(AIM OF THE EXERCISE)
From the records below, pull out every line from the one containing "The image size is (1131, 645)." through the end of the records, and reproduce each word for word with the pictures omitted.

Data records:
□ □ □

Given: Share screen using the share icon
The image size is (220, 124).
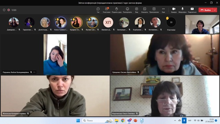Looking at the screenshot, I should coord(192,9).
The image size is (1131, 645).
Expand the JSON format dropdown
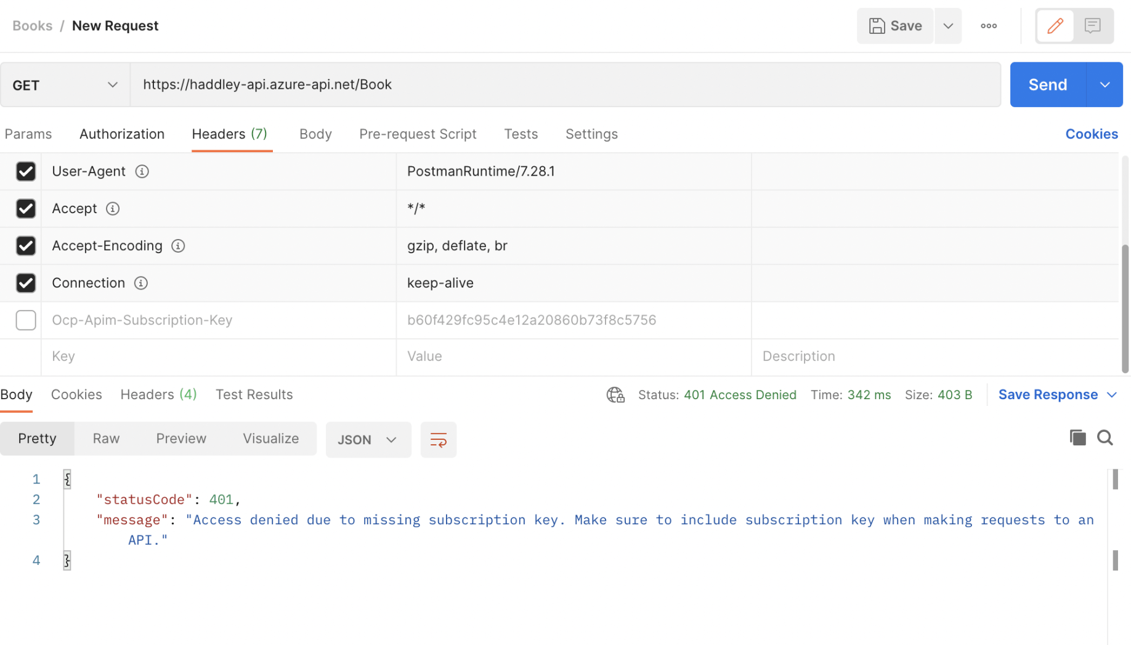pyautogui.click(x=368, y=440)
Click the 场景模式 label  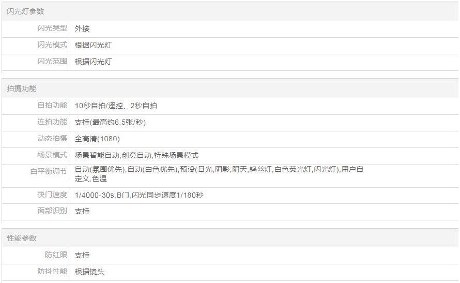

□ □ □

(RESPONSE FOR THIS EXERCISE)
The image size is (1131, 645).
Expand the JSON format dropdown
pyautogui.click(x=368, y=440)
Click the 场景模式 label  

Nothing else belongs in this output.